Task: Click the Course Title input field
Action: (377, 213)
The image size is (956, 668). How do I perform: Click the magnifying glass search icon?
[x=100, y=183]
==
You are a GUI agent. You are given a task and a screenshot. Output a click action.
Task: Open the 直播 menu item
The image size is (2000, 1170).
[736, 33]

WHAT THE TASK REQUIRES: Quote the data from the line with "The image size is (956, 668)." to the line with "[x=100, y=183]", both of those lines included.

OUTPUT OF THE EXERCISE:
The image size is (956, 668). How do I perform: Click the magnifying glass search icon?
[x=100, y=183]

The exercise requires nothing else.